Menudo maricón se ha vuelto el mundo. Extraño la época en la que los rufianes se daban a respetar. Ni siquiera fue en mi época (para que luego no digan que creo que todo lo mejor ocurrió en mi tiempo), sino unas generaciones atrás, en la época de mi hermano y primos mayores, cuando los bravucones todavía eran sujetos que conocían bien su oficio, es decir, estaban concientes de las consecuencias que traerían sus actos y, por ende, eran meticulosos a la hora de realizar sus fechorías y maldades.
Mi hermano y mis primos estudiaron en una escuela laica, particular y sólo para varones; la escuela más antigua de la ciudad de Mérida, y por añadidura, la escuela con más historias e historia del sureste. Yo en cambio estudié en una escuela recién fundada, católica, particular y sólo para varones ricos (muy maricona si me permiten la acotación). Mi escuela jamás me pareció interesante. Todo lo que hacían los sacerdotes y las misses era decirnos que Dios era lo máximo y que debíamos ser buenos y más ganadores que los ganadores y acaudalados de nuestros padres para que Dios y el Papa de Roma estuvieran orgullosos de nosotros. En cambio, todo lo contrario ocurría en el colegio de mi hermano y mis primos, donde más que estudiar en una escuela parecía que asistían todos los días a una cárcel: robos de exámenes, fugas masivas del colegio, amotinamientos, golpes a la hora del recreo, graffitis obscenos en pupitres, bancas y paredes de los baños y una que otra explosión de retrete. En esa escuela-reclusorio también se impartían clases, y de muy alto nivel, no vaya usted a pensar que no, y el encargado del orden era un señor gordo y barbado, amante de la literatura y de la mitología griega, que además de educar a los niños también era el verdugo de los rufianes cuyos planes delictivos eran descubiertos. Los castigos variaban en intensidad según la diablura cometida, y sobra decir que los castigos eran físicos (usen su imaginación).

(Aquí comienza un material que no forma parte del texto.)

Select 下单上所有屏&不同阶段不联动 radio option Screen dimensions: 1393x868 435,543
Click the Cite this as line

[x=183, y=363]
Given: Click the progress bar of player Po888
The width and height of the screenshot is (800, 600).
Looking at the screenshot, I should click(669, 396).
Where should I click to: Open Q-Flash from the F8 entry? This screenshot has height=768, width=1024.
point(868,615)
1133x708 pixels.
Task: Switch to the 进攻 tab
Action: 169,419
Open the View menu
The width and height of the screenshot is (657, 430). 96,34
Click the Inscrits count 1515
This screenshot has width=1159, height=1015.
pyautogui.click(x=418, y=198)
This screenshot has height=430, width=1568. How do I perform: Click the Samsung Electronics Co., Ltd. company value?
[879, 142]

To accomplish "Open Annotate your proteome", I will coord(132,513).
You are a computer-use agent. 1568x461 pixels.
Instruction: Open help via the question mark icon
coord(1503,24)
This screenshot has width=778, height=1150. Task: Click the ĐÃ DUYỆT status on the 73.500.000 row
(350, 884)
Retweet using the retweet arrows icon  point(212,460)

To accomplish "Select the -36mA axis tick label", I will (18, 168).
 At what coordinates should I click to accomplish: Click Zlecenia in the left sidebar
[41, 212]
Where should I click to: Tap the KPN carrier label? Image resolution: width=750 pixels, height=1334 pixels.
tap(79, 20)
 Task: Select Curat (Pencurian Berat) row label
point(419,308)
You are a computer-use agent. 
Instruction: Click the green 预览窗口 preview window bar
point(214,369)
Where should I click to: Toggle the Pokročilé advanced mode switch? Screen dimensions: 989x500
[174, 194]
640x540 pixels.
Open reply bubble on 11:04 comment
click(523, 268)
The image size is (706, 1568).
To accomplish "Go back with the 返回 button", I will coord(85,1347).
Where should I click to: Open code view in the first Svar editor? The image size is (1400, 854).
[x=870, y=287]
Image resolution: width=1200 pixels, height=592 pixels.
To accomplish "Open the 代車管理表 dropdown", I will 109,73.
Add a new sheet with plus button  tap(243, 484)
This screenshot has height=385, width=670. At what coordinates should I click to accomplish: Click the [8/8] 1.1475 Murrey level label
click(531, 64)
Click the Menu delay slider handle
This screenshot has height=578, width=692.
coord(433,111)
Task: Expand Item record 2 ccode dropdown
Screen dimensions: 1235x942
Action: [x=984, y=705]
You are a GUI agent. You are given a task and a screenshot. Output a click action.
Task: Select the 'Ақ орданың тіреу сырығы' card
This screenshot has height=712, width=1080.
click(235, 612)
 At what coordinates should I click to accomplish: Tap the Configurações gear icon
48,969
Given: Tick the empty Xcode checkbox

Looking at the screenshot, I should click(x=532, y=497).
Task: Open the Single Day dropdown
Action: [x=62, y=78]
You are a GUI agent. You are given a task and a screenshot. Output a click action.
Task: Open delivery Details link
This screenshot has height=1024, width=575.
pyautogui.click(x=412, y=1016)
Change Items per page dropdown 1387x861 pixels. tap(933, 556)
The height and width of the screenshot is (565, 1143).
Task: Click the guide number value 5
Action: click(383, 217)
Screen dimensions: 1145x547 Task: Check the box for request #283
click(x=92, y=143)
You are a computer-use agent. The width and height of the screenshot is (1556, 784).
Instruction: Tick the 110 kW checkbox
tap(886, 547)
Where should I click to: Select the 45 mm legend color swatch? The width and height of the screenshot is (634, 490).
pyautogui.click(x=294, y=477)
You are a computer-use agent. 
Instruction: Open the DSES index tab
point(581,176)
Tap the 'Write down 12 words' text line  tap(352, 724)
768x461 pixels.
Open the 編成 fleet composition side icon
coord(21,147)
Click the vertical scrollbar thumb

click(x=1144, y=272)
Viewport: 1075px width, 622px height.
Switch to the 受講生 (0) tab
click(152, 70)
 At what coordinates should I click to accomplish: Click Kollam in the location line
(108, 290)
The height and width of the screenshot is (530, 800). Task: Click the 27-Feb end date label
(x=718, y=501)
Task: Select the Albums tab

A mi primo Mauricio aún le brillan los ojos cuando se remonta a aquellos días. Les relataría con gran placer alguna de sus miles de anécdotas si el espacio de esta columna me lo permitiera, pero como no es así, sólo les voy a contar el diálogo final que sostuvo con sus amigos antes de que el retrete del baño volara en mil pedazos.
- ¿Y si nos descubre el prefecto?
- Pues qué más. Estamos adentro.
Traducción: expulsados sin derecho a llanto.
Les digo, esa fue la última generación de chicos malos de verdad. De rigor. De oficio. Chicos descarriados que vivían pisando a fondo el acelerador y sin póliza de seguro. Seguros de sí mismos y de las consecuencias de sus actos. Sujetos que a la hora del recuento de los daños sacaban de la chistera una historia inverosímil de su inocencia, y de no morder el anzuelo el prefecto, los papás, el gendarme o la autoridad que fuese, asentían con la cabeza y se resignaban al peor de los castigos, fuese la expulsión irrevocable y definitiva de la escuela y/o casa o al confinamiento una buena temporada a la sombra.
Repito, el mundo se ha vuelto un maricón. Y no es que este escrito haya sido una oda a los irresponsables de antaño, no, es sólo que los malos de mi generación y de las generaciones posteriores, antes de realizar alguna triquiñuela dicen lo siguiente:
- ¿Y si nos descubre el prefecto?
- Pues que más. No pasa nada.
Traducción: papá y mamá lo solucionan.
Y si no lo creen, vean cómo se pavonea libre como un ave el hijo del secretario de Seguridad Pública de Mérida luego de cegar un par de jóvenes vidas humanas por conducir a exceso de velocidad en estado de ……………………. (llene los puntos suspensivos con las drogas de su preferencia, a fin de cuentas en Mérida no hay reactivos pero sí mucha imaginación e impunidad).